───── EXTRACT PROVIDED ─────

Join me as we unravel some of the complexities of one of the most used cache systems in the world. Whether you’re a seasoned engineer or just curious about advanced caching mechanisms, this exploration promises insights and practical takeaways. Let’s dive in.
Introduction
Caffeine is a high performance, near optimal caching library. It provides awesome features like automatic loading of entries, size-based eviction, statistics, time-based expiration and it is used in a lot of impactful projects like Kafka, Solr, Cassandra, HBase or Neo4j.
Given that there are a lot of different aspects that can be discussed, I have separated them by topic and explored them separately:
Eviction Policy: Window TinyLFU
Caching is all about maximizing the hit ratio - that is, ensuring the most frequently used data is retained in the cache. The eviction policy is the algorithm that decides which entries to keep and which to discard when the cache is full.
The traditional Least Recently Used (LRU) policy is a good starting point, as it’s simple and performs well in many workloads. But modern caches can do better by considering both recency and frequency of access. Recency captures the likelihood that a recently accessed item will be accessed again soon. Frequency captures the likelihood that an item accessed frequently will continue to be accessed frequently. Caffeine uses a policy called Window TinyLFU to combine these two signals. Moreover, it offers a high hit rate, O(1) time complexity and a small footprint (see BoundedLocalCache.java
for more). It works like this:
- Admission Window: When a new entry is added, it goes through an “admission window” before being fully admitted to the main space. This allows us to have a high hit rate when entries exhibit a bursty access pattern.
- Frequency Sketch: Caffeine uses a compact data structure called a CountMinSketch to track the frequency of access for cache entries. This allows it to efficiently estimate the access frequency of the items. If the main space is already full and a new entry needs to be added, Caffeine checks the frequency sketch. It will only admit the new entry if its estimated frequency is higher than the entry that would need to be evicted to make room.

───── DATA LINES ─────

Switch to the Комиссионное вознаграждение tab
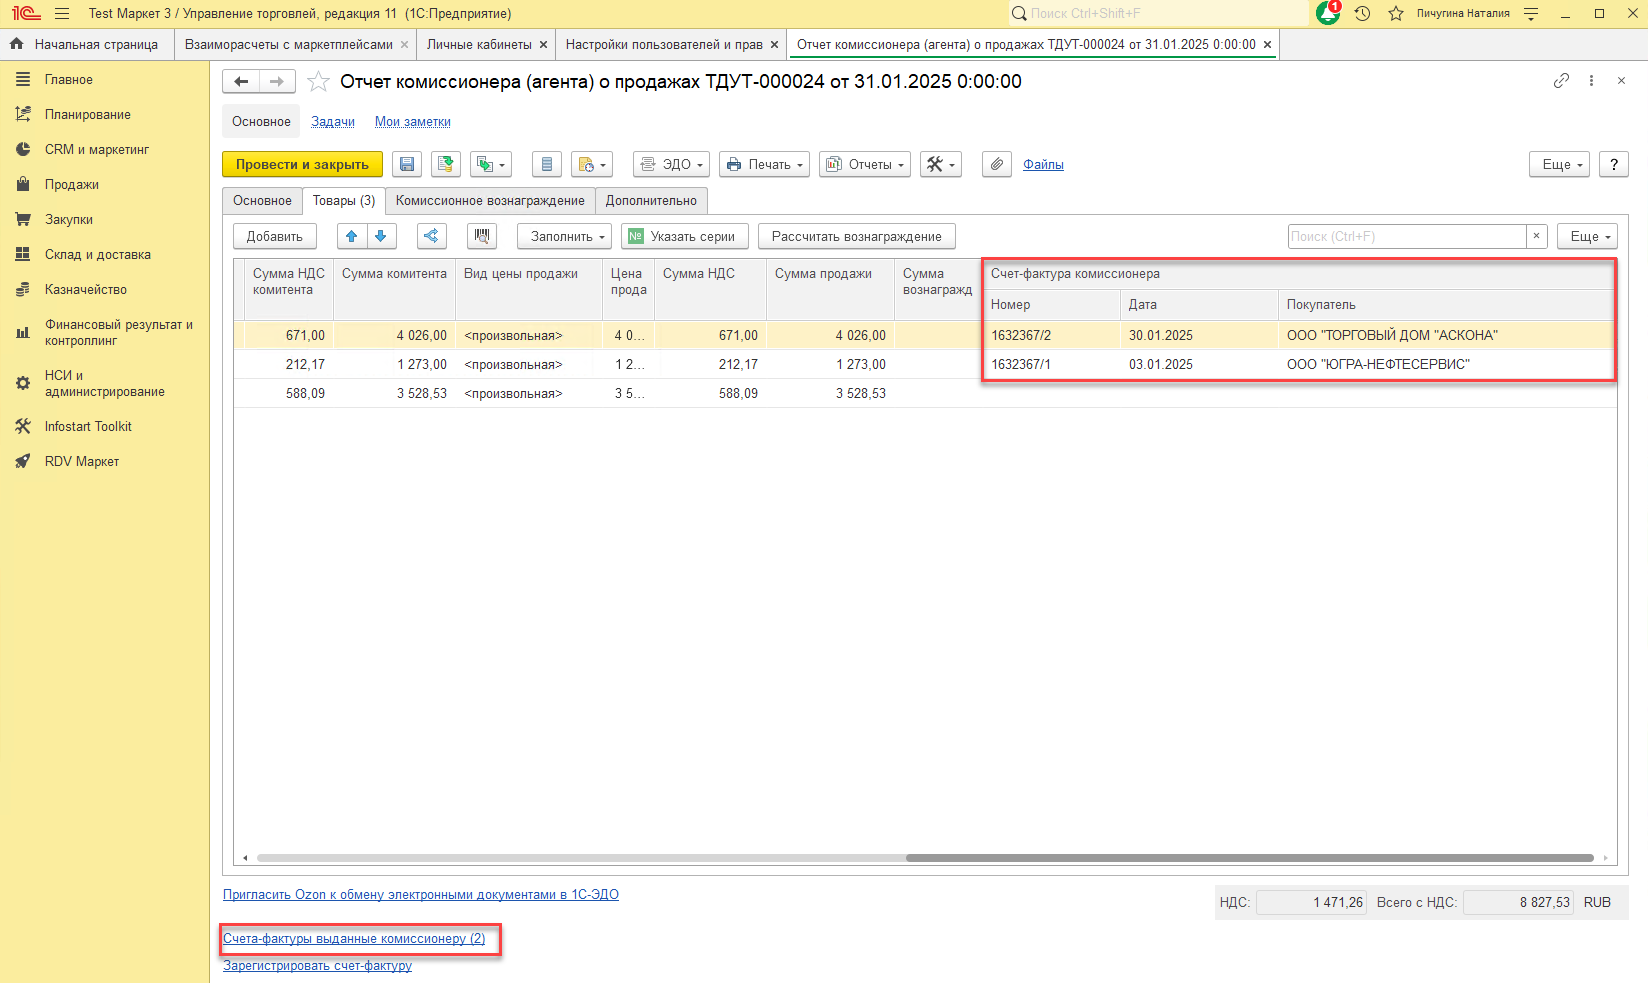This screenshot has height=983, width=1648. 490,200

─────

● **TO DO**:
(1) According to the Caffeine caching text, what data structure does Caffeine use to track how often cache entries are accessed?
(2) Extend the Caffeine caching text, starting right after its final sentence.

● **TASK RESULTS**:
(1) A CountMinSketch.

(2)
/**
* Determines if the candidate should be accepted into the main space, as determined by its
* frequency relative to the victim. A small amount of randomness is used to protect against hash
* collision attacks, where the victim's frequency is artificially raised so that no new entries
* are admitted.
*
* @param candidateKey the key for the entry being proposed for long term retention
* @param victimKey the key for the entry chosen by the eviction policy for replacement
* @return if the candidate should be admitted and the victim ejected
*/
@GuardedBy("evictionLock")
boolean admit(K candidateKey, K victimKey) {
int victimFreq = frequencySketch().frequency(victimKey);
int candidateFreq = frequencySketch().frequency(candidateKey);
if (candidateFreq > victimFreq) {
return true;
} else if (candidateFreq >= ADMIT_HASHDOS_THRESHOLD) {
// The maximum frequency is 15 and halved to 7 after a reset to age the history. An attack
// exploits that a hot candidate is rejected in favor of a hot victim. The threshold of a warm
// candidate reduces the number of random acceptances to minimize the impact on the hit rate.
int random = ThreadLocalRandom.current().nextInt();
return ((random & 127) == 0);
}
return false;
}
- Aging: To keep the cache history fresh, Caffeine periodically “ages” the frequency sketch by halving all the counters. This ensures the cache adapts to changing access patterns over time.
- Segmented LRU: For the main space, Caffeine uses a Segmented LRU policy. Entries start in a “probationary” segment, and on subsequent access are promoted to a “protected” segment. When the protected segment is full, entries are evicted back to the probationary segment, where they may eventually be discarded. This is done to ensure that the hottest entries are retained and those that are less often reused become eligible for eviction.
Frequency Sketch
As mentioned, the FrequencySketch class is a key component in the cache’s eviction policy as it provides an efficient way to estimate the popularity (frequency of access) of cache entries. The implementation can be found in the FrequencySketch.java
file and is implemented as a 4-bit
CountMinSketch. The idea of CountMinSketch is to provide a space-efficient probabilistic data structure for estimating the frequency of items in a data stream. It uses multiple hash functions to map items to a fixed-size array of counters, allowing for a compact representation of frequency information:
- When an item is added or accessed in the cache, it is hashed using multiple hash functions.
- Each hash function maps the item to a specific counter in the sketch.
- The counters corresponding to the item are incremented.
- To estimate an item’s frequency, the minimum value among its corresponding counters is used.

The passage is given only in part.